━━━━━ RECORDS FOR PROCESSING ━━━━━
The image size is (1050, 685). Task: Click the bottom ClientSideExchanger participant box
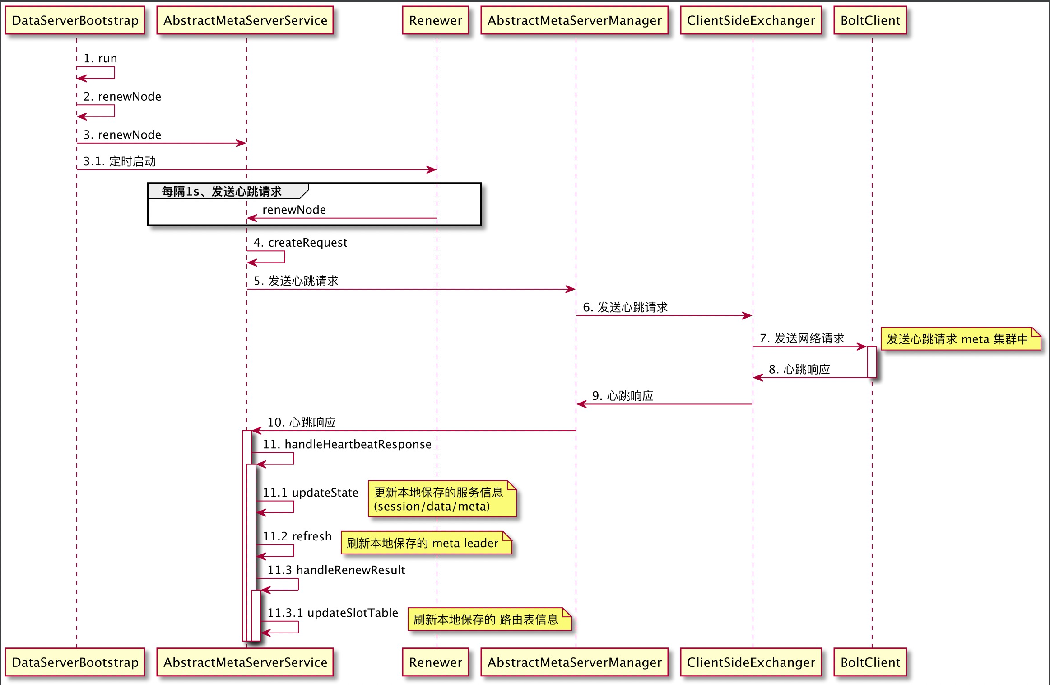click(751, 662)
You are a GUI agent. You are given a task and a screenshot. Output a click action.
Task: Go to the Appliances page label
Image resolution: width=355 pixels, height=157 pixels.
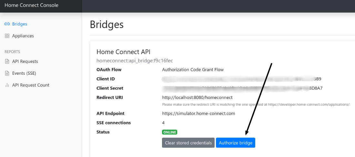(23, 36)
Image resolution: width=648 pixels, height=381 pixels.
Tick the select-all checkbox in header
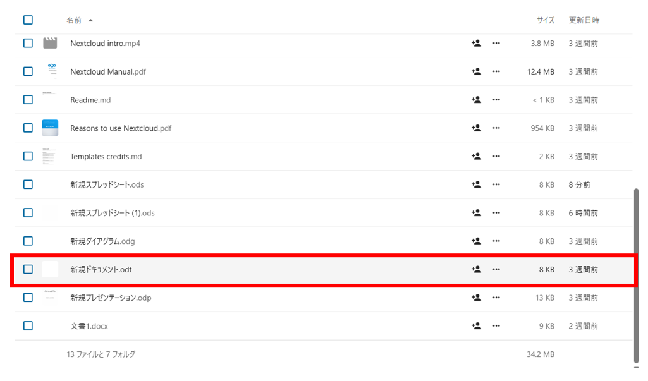[x=28, y=20]
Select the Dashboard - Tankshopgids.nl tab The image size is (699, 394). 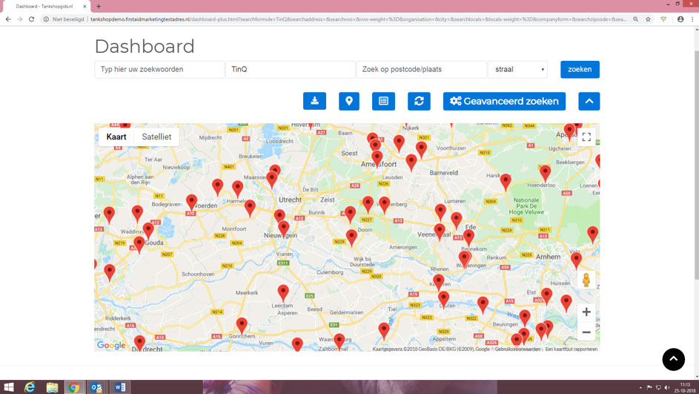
━━━━━
REQUIRED TASK
Copy out every line of the listing above word for word, leaving out the pictures.

SOLUTION FOR THIS EXERCISE
The image size is (1050, 685). Task: Click the bottom ClientSideExchanger participant box
click(751, 662)
You are a GUI agent. You are given a task and a screenshot. Output a click action.
Task: Go to the Appliances page label
Image resolution: width=355 pixels, height=157 pixels.
(23, 36)
Image resolution: width=648 pixels, height=381 pixels.
Tick the select-all checkbox in header
[x=28, y=20]
Select the Dashboard - Tankshopgids.nl tab The image size is (699, 394). 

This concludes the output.